Asian J Psychiatr. 2020 Apr;50:102001. doi: 10.1016/j.ajp.2020.102001. Epub 2020 Mar 19.
Amongst all the ailments among the elderly persons, cognitive impairment has significant impact on the quality of life. Non-communicable diseases (NCDs) like diabetes and hypertension increase the risk of cognitive impairment and dementia. Little is known about the prevalence and correlates of cognitive impairment in elderly with NCDs.
The present study aimed to evaluate the prevalence and correlates of cognitive impairment among elderly patients living with NCDs.
297 patients attending the chronic disease clinic of two Community Health Centres were evaluated using Hindi mini-mental scale (HMSE), University of California Los Angeles Loneliness Scale (UCLA LS), Geriatric Depression Scale, Generalized Anxiety Disorder (GAD-7 scale) and Vulnerability to Abuse Screening Scale.
More than one-fourth (27.3 %) of participants had cognitive impairment as per the HMSE scores. The mean HMSE score was lowest (23.90+6.61) among patients with hypertension followed by patients with diabetes alone (26.90+4.46). People with hypertension had lower mean scores on all the domains of HMSE. Multivariable binary logistic regression depicted younger age, high education status, per capita income, long duration of diseases, loneliness, and hypertension emerged as the significant risk factors associated with cognitive impairment.
Older adults with non-communicable diseases have high prevalence of cognitive impairment. Physicians should make the patients and their family members aware about the association of non-communicable diseases with cognitive impairments and should encourage these persons to use remedial measures to reduce the risk of future development of dementia.
在老年人的各种疾病中,认知障碍对生活质量有重大影响。糖尿病和高血压等非传染性疾病(NCDs)会增加认知障碍和痴呆的风险。
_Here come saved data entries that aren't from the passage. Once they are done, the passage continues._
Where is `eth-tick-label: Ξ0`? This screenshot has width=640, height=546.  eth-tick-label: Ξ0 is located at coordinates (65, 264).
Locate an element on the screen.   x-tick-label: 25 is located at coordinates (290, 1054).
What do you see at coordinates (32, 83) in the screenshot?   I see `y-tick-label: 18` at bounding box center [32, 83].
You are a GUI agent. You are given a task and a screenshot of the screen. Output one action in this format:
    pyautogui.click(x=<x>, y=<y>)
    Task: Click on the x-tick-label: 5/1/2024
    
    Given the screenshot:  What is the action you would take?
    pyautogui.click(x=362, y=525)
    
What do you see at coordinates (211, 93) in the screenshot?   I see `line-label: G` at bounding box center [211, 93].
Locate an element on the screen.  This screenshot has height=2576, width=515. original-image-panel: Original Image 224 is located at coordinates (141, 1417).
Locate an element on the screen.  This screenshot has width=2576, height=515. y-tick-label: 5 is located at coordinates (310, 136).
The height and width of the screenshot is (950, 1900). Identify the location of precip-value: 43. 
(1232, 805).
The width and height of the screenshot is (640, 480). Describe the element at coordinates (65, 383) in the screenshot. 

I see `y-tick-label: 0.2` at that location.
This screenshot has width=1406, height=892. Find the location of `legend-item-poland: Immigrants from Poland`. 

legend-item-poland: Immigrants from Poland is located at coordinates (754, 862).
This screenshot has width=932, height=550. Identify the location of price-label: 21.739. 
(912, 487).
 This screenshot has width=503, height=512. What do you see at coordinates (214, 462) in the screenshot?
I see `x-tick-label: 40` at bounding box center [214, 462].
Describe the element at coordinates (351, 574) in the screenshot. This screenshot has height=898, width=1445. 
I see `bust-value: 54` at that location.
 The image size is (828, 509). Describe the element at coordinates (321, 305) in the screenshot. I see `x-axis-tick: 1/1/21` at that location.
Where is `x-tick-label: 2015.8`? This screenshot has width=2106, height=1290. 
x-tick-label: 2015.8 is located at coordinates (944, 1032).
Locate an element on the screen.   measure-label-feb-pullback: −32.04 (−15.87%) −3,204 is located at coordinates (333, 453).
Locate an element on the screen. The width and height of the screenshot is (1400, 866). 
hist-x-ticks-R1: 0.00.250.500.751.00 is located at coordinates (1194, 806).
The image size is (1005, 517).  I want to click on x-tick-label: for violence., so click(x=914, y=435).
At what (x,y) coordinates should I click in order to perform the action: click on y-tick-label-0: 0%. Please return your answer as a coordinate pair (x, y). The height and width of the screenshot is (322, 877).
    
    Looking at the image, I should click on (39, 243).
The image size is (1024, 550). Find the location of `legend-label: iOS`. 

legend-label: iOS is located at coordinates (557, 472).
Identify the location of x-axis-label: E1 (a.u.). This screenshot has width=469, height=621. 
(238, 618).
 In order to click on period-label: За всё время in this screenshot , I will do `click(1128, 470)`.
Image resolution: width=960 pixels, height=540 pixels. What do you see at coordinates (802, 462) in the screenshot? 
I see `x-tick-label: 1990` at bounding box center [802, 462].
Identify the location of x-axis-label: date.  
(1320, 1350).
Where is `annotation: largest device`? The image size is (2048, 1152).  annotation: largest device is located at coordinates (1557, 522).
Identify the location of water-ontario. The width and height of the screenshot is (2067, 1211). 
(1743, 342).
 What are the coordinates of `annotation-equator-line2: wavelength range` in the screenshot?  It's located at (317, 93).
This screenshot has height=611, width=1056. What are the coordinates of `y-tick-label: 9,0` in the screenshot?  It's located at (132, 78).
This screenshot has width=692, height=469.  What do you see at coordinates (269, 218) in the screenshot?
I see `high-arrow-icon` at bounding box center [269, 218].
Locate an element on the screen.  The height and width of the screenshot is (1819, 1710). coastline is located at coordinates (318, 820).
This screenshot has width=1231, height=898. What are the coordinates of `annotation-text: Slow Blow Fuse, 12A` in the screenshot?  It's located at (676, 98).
对于患有 NCD 的老年人认知障碍的患病率和相关因素知之甚少。
本研究旨在评估患有 NCD 的老年患者认知障碍的患病率和相关因素。
对 2 家社区卫生中心慢性病诊所的 297 名患者使用印地语简易精神状态量表(HMSE)、加利福尼亚大学洛杉矶孤独量表(UCLA LS)、老年抑郁量表、广泛性焦虑症(GAD-7 量表)和易受虐待筛查量表进行评估。
根据 HMSE 评分,超过四分之一(27.3%)的参与者存在认知障碍。单纯高血压患者的平均 HMSE 评分最低(23.90+6.61),其次是单纯糖尿病患者(26.90+4.46)。高血压患者在 HMSE 的所有领域的平均得分都较低。多变量二元逻辑回归显示,年龄较小、受教育程度较高、人均收入、疾病持续时间较长、孤独感和高血压是与认知障碍相关的显著危险因素。
患有非传染性疾病的老年人认知障碍的患病率较高。医生应让患者及其家属了解非传染性疾病与认知障碍之间的关联,并鼓励这些人采取补救措施,降低未来痴呆症发展的风险。